■ **Activity**:
Reproduce the lines from the one holding "Screen dimensions: 1568x593" to the end of the entries. Include both ends and change nothing.
=== Section Start ===
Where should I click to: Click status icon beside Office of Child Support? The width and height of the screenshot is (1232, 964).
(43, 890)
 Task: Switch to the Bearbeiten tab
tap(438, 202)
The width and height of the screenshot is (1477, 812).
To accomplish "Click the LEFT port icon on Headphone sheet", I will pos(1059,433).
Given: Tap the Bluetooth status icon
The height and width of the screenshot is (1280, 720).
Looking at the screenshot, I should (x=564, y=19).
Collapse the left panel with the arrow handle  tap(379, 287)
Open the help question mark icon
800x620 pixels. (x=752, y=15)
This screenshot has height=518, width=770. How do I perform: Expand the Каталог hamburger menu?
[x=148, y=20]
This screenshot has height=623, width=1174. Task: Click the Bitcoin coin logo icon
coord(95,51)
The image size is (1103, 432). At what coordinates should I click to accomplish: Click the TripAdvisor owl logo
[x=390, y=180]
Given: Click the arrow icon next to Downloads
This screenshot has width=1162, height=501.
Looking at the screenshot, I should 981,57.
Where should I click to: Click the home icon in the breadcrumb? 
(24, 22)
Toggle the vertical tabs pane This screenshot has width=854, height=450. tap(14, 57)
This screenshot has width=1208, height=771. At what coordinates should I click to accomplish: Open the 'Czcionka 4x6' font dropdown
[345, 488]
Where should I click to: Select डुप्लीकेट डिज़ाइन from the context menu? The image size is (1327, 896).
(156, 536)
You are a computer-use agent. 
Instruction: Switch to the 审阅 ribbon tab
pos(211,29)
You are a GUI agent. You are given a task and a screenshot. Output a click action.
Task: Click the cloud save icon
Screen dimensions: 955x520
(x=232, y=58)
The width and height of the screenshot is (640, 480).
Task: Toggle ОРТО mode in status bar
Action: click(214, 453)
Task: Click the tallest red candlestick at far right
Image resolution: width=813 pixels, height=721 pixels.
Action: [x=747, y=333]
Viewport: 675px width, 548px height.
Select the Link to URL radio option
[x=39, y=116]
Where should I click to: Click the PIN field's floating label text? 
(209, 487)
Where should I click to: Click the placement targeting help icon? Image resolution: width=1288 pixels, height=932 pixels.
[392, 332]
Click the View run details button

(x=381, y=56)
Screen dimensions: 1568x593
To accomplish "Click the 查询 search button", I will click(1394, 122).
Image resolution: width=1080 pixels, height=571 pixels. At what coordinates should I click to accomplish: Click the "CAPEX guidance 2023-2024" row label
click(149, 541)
=== Section End ===
■ **Answer to the exercise**:
Screen dimensions: 1568x593
To accomplish "Click the 查询 search button", I will click(1394, 122).
Image resolution: width=1080 pixels, height=571 pixels. At what coordinates should I click to accomplish: Click the "CAPEX guidance 2023-2024" row label
click(149, 541)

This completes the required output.